- **Source data**
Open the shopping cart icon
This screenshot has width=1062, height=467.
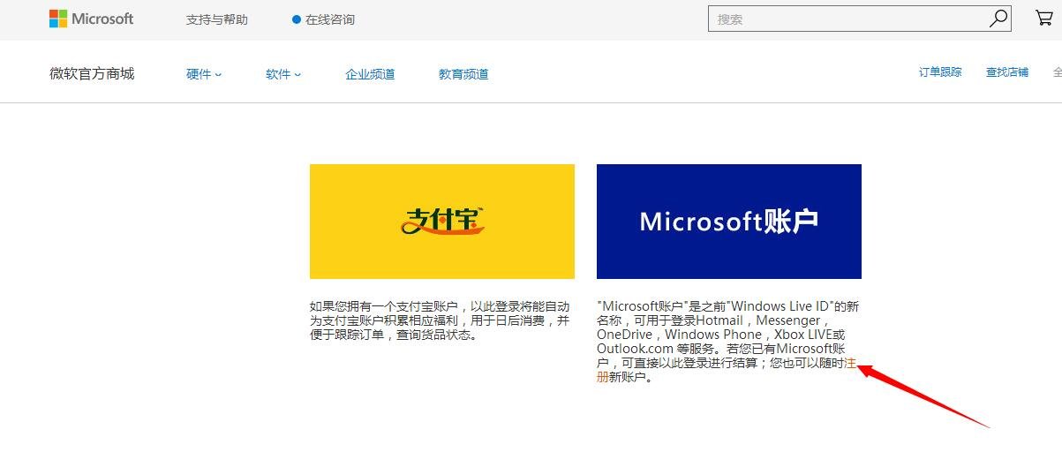pyautogui.click(x=1043, y=19)

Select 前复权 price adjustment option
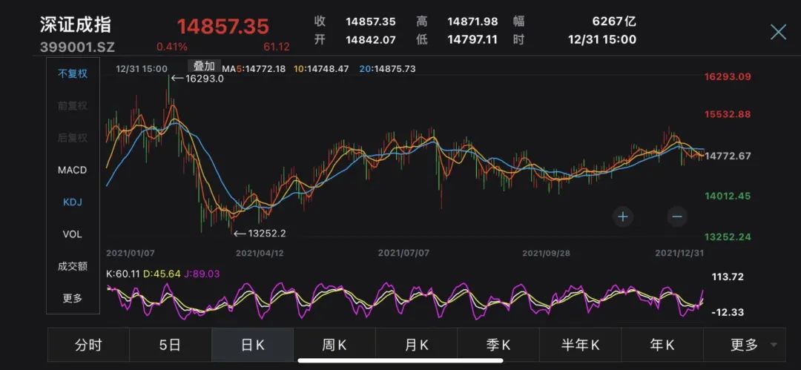pos(73,106)
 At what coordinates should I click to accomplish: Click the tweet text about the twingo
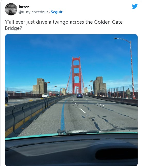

- **What is expected**
Repeat the records word for word, skipping pictures.

- **Output below**
Open the shopping cart icon
This screenshot has width=1062, height=467.
pyautogui.click(x=1043, y=19)

Select 前复权 price adjustment option
pos(73,106)
 At what coordinates should I click to accomplish: Click the tweet text about the twingo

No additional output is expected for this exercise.